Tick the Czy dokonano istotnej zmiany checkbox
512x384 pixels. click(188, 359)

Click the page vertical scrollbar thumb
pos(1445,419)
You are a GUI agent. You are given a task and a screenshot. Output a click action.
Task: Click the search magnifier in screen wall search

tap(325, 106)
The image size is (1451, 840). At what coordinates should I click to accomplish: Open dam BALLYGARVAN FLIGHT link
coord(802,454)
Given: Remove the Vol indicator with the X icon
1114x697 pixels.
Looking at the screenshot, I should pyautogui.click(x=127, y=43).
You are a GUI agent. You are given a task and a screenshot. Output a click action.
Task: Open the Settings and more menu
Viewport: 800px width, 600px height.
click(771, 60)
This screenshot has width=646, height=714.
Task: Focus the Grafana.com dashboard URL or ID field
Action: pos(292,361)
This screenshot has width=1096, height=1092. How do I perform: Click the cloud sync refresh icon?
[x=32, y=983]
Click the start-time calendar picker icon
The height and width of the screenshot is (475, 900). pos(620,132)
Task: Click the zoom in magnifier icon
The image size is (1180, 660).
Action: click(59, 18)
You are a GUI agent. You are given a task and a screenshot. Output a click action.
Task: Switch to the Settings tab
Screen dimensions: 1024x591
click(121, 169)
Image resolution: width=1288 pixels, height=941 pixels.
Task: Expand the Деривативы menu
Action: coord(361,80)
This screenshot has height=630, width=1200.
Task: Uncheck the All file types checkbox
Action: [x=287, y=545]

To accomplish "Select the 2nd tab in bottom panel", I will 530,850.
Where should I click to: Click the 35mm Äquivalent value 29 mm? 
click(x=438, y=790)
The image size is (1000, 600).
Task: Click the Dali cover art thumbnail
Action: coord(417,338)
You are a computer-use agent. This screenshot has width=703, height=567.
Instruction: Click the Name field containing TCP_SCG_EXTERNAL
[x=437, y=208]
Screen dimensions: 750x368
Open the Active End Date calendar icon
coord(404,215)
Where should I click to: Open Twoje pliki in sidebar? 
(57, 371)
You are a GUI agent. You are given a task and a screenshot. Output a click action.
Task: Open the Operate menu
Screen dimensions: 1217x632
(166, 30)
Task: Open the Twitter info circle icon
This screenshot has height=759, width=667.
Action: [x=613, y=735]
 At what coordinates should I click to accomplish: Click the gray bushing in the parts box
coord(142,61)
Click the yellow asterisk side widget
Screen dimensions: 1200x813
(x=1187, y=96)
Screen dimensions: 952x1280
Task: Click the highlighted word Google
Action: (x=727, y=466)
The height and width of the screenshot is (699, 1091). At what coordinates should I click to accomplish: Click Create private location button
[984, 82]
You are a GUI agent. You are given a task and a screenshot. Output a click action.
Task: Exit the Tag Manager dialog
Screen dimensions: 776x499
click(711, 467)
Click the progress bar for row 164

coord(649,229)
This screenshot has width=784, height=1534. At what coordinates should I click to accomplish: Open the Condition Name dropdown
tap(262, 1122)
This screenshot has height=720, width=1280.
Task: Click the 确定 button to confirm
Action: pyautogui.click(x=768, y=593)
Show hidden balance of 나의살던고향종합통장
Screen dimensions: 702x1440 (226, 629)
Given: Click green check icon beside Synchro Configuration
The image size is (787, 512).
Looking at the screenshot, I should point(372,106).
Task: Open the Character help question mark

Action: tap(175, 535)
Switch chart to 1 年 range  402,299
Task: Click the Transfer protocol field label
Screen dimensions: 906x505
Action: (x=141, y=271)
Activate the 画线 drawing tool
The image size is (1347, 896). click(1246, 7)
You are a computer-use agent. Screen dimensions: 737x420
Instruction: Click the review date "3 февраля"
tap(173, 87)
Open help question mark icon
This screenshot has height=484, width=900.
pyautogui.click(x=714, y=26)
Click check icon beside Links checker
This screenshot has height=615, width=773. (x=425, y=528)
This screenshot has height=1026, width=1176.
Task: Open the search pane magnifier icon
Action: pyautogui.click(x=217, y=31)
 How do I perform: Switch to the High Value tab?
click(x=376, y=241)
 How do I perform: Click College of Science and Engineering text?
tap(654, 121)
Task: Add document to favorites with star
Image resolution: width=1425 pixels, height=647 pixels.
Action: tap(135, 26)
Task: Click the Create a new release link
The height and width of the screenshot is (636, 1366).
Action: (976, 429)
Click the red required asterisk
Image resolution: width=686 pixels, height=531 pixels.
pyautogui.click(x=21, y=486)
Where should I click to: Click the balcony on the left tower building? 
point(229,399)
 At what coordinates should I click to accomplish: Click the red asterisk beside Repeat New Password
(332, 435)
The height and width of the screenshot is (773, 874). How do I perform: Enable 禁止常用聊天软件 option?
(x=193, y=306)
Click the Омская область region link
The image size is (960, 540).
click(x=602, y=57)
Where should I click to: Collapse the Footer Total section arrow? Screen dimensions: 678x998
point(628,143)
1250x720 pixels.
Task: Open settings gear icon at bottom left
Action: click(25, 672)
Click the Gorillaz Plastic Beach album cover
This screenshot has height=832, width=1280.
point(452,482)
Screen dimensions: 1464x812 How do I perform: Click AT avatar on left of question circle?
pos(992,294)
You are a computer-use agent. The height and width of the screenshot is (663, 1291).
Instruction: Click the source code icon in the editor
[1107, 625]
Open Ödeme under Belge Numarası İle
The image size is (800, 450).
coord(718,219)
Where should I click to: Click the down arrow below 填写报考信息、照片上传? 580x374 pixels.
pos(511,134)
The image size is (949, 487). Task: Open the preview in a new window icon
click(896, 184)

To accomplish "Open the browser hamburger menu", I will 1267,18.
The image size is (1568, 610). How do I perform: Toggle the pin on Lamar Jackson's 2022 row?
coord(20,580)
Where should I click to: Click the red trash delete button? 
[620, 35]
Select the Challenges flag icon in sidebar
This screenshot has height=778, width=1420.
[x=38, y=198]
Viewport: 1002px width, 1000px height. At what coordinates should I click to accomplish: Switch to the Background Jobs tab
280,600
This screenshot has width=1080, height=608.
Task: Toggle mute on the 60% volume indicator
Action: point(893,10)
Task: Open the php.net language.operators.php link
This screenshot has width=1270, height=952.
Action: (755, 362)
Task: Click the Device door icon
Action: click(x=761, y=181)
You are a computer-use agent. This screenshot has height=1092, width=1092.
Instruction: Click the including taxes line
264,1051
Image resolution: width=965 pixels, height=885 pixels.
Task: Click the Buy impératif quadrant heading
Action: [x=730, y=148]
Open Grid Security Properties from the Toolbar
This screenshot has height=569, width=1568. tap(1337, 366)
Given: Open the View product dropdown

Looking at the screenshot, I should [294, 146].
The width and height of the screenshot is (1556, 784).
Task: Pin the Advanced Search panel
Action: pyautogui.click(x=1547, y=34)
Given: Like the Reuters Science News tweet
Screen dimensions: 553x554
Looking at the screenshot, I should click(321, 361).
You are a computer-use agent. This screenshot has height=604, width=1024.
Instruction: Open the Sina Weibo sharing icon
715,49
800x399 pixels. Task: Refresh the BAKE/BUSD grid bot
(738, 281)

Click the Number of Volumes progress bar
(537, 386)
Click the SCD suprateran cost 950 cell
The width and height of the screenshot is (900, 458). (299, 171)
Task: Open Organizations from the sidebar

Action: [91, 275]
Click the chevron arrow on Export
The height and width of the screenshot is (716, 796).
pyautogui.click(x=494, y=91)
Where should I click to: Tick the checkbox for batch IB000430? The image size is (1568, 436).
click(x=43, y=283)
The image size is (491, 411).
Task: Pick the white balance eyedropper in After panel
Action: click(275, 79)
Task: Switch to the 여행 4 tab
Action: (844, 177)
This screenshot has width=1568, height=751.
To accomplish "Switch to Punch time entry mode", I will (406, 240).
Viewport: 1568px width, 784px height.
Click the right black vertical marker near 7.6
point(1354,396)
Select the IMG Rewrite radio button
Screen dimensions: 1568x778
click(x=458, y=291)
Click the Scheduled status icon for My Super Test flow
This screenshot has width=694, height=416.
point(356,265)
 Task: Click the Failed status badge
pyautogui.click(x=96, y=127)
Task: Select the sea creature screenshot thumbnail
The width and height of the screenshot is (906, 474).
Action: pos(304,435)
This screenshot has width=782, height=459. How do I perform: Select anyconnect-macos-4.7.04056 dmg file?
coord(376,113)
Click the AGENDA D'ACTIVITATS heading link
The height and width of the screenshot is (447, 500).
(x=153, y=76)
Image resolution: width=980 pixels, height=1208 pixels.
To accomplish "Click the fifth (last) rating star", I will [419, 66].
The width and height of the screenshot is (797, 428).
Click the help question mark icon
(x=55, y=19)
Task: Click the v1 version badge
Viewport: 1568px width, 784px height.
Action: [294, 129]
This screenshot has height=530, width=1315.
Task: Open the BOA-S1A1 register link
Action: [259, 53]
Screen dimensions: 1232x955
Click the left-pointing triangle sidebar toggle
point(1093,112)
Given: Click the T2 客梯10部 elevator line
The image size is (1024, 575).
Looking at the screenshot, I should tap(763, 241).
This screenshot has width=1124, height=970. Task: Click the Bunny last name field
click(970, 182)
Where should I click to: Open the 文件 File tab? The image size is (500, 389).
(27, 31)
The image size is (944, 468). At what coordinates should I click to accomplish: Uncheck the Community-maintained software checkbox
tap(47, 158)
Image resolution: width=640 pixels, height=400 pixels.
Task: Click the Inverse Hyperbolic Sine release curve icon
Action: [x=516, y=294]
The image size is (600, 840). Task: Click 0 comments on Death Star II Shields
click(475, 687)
● ● ●
**WORK TO BE COMPLETED:** Whenever the word "with" shows up in a line of the entries above, copy that line.

**RESULT:**
Given: Remove the Vol indicator with the X icon
Task: Add document to favorites with star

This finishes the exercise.